The measurement result may be displayed in a form that is intuitive and easy to understand, such as not only numerical display but also a graph showing a change over time.
[0018]
During operation of the boiler, the clinker adheres to the inner wall of the boiler and develops, which may be peeled off and fall as a lump on the conveyor. Depending on the size of the lump, it is necessary to perform processing such as immediate discharge. Therefore, it is preferable to provide a mechanism for detecting and warning when a large lump falls on the conveyor. The clinker amount measuring device of the present invention inputs an output image of a camera at a predetermined interval, generates a difference image from a saved image before an appropriate time when a new image is obtained, and sets the difference image to an appropriate threshold value. If the obtained binarized image has an image larger than a predetermined area, a mechanism for estimating that an abnormal change has occurred and issuing a warning can be attached.
When such an abnormal change is detected, it is preferable that some images before that are recorded and recorded so that they can be reproduced and observed as a still image or a moving image. When an operator misses an event, it can be reproduced and confirmed. If the recording screen is recorded as digital data on a random-accessible recording medium such as a hard disk or a DVD, there is an advantage such that cueing is easy during reproduction.
[0019]
The clinker amount measuring device for a dry ash conveyor according to the present invention is economical using the video output of a conventional conveyor monitoring camera for monitoring the operating state of a dry clinker conveyor installed at the bottom of a coal-fired boiler. It can be configured in a typical manner. The video output of the camera is input to the image processing device, which generates the necessary information using image processing technology and displays it on the display device to assist the operator in making decisions, or through the input / output device. To a conveyor controller for automatic operation of the conveyor.
[0020]
BEST MODE FOR CARRYING OUT THE INVENTION
Hereinafter, a clinker amount measuring device for a dry ash conveyor according to the present invention will be described in detail using embodiments.
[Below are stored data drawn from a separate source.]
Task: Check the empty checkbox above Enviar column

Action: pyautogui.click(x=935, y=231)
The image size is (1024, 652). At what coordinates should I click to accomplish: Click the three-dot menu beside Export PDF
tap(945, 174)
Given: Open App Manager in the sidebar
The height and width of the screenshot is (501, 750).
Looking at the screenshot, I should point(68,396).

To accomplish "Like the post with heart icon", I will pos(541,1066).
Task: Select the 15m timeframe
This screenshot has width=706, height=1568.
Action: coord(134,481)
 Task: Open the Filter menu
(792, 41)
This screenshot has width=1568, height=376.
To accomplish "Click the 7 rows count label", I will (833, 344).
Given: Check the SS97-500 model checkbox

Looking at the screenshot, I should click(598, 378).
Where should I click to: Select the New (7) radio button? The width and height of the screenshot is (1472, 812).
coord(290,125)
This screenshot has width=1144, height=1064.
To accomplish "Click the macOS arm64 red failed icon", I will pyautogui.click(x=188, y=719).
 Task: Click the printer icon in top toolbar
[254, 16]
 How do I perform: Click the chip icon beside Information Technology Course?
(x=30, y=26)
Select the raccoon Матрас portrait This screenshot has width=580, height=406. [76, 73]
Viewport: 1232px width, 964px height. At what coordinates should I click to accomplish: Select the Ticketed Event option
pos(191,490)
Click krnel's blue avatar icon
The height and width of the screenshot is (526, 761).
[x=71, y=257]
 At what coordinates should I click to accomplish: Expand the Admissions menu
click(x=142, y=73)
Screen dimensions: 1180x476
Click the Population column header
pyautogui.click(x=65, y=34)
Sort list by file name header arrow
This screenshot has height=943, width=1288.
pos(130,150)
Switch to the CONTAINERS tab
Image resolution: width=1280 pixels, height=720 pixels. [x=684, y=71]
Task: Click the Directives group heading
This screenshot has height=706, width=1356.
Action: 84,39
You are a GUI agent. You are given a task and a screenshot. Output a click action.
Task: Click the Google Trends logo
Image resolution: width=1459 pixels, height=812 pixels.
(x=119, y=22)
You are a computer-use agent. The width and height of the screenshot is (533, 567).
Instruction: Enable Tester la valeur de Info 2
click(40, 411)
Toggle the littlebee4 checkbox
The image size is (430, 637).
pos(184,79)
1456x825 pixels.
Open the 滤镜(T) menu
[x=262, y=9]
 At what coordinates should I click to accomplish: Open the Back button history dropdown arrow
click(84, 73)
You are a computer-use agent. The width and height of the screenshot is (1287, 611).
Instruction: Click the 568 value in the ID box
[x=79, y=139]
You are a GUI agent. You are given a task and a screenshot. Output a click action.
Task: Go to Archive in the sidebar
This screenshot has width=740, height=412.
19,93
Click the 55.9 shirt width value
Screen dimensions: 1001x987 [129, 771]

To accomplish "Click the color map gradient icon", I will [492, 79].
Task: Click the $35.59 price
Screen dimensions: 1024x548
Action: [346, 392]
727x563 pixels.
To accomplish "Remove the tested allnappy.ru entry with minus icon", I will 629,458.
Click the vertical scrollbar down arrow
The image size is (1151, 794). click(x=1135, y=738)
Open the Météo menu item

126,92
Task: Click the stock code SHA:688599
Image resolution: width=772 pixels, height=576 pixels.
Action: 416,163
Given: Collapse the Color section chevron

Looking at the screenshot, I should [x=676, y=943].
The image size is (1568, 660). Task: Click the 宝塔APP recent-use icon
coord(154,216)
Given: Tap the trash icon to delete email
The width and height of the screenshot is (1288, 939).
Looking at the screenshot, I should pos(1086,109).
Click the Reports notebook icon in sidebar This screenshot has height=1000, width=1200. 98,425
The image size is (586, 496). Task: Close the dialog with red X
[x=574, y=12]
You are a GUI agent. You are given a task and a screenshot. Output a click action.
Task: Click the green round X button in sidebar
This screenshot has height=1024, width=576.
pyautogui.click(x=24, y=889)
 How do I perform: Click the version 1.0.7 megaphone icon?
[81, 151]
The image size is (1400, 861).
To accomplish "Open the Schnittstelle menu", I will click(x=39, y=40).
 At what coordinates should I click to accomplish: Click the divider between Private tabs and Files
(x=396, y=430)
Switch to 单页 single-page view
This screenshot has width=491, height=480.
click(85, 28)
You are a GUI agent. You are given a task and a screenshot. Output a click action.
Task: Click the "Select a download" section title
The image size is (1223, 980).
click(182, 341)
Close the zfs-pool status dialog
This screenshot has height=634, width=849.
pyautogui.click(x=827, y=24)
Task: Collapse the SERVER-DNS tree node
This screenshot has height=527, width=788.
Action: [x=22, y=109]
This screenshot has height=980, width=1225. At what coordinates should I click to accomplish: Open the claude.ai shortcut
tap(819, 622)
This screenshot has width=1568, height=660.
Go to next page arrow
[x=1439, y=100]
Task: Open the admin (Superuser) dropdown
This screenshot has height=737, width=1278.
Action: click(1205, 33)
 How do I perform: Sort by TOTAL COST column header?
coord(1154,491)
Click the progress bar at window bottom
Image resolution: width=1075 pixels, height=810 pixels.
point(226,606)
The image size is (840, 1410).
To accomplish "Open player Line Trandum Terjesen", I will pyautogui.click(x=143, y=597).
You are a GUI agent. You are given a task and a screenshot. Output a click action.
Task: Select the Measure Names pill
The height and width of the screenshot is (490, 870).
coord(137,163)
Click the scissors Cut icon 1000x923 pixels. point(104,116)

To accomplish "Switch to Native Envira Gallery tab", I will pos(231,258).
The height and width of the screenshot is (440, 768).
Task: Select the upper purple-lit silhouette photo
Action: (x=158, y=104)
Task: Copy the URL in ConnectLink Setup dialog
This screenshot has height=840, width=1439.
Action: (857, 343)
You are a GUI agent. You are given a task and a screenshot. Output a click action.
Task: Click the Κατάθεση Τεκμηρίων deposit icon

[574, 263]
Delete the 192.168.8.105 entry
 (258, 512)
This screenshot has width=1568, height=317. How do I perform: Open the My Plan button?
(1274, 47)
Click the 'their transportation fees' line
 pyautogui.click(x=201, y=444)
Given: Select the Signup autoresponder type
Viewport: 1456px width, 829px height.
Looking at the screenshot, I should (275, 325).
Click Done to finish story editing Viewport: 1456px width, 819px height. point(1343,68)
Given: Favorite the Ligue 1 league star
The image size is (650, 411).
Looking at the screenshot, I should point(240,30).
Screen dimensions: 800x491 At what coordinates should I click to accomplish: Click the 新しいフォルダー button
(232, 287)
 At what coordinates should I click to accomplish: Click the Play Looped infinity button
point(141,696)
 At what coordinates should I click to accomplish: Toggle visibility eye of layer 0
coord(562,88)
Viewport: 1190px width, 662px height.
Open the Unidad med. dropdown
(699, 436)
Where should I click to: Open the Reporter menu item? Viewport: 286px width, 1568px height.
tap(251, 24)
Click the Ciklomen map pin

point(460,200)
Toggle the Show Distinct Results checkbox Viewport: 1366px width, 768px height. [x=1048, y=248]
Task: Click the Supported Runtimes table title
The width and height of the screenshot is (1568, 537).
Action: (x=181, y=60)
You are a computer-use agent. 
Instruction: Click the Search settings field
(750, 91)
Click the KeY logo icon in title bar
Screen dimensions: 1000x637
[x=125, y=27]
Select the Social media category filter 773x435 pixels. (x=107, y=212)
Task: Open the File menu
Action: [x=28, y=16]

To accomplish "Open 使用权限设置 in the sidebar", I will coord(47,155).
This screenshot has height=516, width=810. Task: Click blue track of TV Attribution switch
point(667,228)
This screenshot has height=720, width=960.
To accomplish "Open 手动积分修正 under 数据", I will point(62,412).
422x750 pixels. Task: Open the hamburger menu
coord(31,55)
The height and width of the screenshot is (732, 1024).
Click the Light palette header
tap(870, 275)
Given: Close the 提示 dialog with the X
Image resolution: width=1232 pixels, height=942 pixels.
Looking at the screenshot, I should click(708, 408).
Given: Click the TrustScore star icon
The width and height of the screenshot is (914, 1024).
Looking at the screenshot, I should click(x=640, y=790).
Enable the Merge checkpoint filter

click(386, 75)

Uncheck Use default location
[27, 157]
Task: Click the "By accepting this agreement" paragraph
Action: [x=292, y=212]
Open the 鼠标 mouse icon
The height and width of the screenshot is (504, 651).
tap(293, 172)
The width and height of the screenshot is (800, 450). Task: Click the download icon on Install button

FIG. 1 is a block diagram of a clinker amount measuring apparatus according to the present embodiment, FIG. 2 is an explanatory diagram of a configuration of a bottom portion of a boiler showing an arrangement of the imaging apparatus, FIG. 3 is an example of an image captured by a camera, and FIG. FIG. 5 is a video diagram illustrating a procedure for measuring, and FIG. 5 is a video diagram illustrating a procedure for detecting a clinker deposition state near a discharge opening by image processing. FIG. 6 is a flowchart illustrating a procedure for detecting a clinker deposited on a front surface of a camera. FIG. 7 is a video diagram for explaining the procedure for detecting the fall of the clinker block.
[0021]
As shown in FIG. 2, the clinker amount measuring device of the present embodiment is used for measuring the state of clinker ash deposition on a dry clinker conveyor also called a dry ash conveyor provided at the bottom of a furnace of a coal-fired power boiler. Is what is done.
The coal-fired boiler to which the present invention is applied has a furnace 10 having a length of about 24 m, a pit 12 provided below a barrel 11, and a transition hopper 13 provided between the barrel 11 and the pit 12 of the furnace. At the bottom of the pit 12, a dry clinker conveyor 21 that is transported and moved in the longitudinal direction is provided.
[0022]
The dry-type clinker conveyor 21 uses a heat-resistant belt in which a metal plate is fixed to a metal mesh so that adjacent metal plates are slidable, and is sufficiently resistant to high-temperature clinker ash and radiant heat from a furnace.
The conveyor belt of the dry clinker conveyor 21 is laid so as to cover the entire area from one end to the other end of the ceiling opening of the pit 12, and further passes through the tunnel 15 from the unloading opening 14 provided at one end of the pit 12. To the hopper 16. The hopper 16 is provided with a crusher, under which a conveyor 22 is provided. At the ceiling of the pit 12, beams 18 and 19 are provided at appropriate intervals to reinforce the strength, and the opening is divided into several by the beams.
[0023]
A monitoring TV camera 17 is provided on a side portion of the transition hopper 13 so that a pattern of ash fall can be observed. This monitoring camera 17 is used independently of the present embodiment.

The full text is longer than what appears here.